One of the biggest challenges in microbiome research is determining whether a change in the microbiota is responsible for a specific condition, or if it is a side effect of having the condition. The complex nature of the microbiome and the fact that every person has a distinct one makes it challenging to determine cause-effect relationships.

The microbiome as the next chapter in precision medicine

The paradigm of precision medicine promises to help improve outcomes and reduce adverse effects of treatment, improve preventative care and reduce healthcare costs by tailoring treatment to an individual. 

The sequencing of the human genome has led to advances in our understanding of the genomic basis of disease, and significant advances towards treating patients at a more individual level based on their genetic information and known biomarkers for disease. 

The field of precision medicine is often associated with genomic medicine, however aspects other than the genome should be considered and evidence is emerging that a patient’s microbiome plays a key role in shaping drug efficacy and should be considered as a factor that would enhance the field of precision medicine, complementing genetic information and improving patient outcomes 3.

The composition of a patient’s microbiome can be easily determined through DNA sequencing, providing a patient-specific fingerprint/​barcode of the microbial communities present in a sample and an opportunity to assess whether the patient has a dysbiotic microbiome or is missing key microorganisms that would enhance the success of therapeutic treatment.

The role of the microbiome in cancer treatment is receiving significant attention and there is growing evidence that suggests the microbiome plays an important part in the way a patient responds to cancer therapies, and several studies have shown that the gut microbiome has an effect on the response to checkpoint inhibitor immunotherapies 11, 12, for example, improved efficacy of anti-PD1 treatment, with increased antitumor T cell responses, was seen in mice transplanted with faecal microbiota from responding patients12.

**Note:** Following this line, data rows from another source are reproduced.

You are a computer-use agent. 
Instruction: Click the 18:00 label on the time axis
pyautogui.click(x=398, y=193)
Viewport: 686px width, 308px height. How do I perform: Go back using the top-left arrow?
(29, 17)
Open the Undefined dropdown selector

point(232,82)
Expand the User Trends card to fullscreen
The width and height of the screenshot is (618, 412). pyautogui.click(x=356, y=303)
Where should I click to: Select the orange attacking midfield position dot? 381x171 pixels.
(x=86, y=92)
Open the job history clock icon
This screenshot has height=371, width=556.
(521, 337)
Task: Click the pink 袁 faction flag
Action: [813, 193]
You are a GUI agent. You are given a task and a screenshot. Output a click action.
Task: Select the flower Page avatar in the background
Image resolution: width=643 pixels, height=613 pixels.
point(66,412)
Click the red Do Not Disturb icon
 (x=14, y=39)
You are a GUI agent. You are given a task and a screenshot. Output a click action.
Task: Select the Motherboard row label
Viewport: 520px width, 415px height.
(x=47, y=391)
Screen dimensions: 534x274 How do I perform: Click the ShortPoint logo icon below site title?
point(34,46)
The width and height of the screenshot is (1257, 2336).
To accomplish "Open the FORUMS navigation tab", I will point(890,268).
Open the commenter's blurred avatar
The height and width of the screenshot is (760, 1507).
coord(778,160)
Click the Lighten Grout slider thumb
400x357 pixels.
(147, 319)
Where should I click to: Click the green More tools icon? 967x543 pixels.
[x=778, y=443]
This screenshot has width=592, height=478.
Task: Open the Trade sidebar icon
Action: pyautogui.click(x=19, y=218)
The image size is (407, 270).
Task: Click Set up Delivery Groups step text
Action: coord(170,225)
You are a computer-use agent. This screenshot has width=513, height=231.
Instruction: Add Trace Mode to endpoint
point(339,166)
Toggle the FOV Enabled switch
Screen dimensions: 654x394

Although preliminary, these observations suggest that the gut microbiota might offer the opportunity to identify patients who are more likely to respond to treatment, to enhance existing therapeutics, and to develop novel therapeutic strategies.

Pharmacomicrobiomics is defined as the effect of a patient’s microbiome on drug disposition, action, and toxicity 13 and looks at the interaction between xenobiotics, or foreign compounds, and the gut microbiome. 

According to the PharmacoMicrobiomics database, which aims to collect, classify and cross-reference known drug-microbiome interactions, over 60 drugs have been identified as having microbiome interactions 14. It is likely that many more interactions will be uncovered, and the plasticity of the microbiome will mean that drug interactions are dynamic 3.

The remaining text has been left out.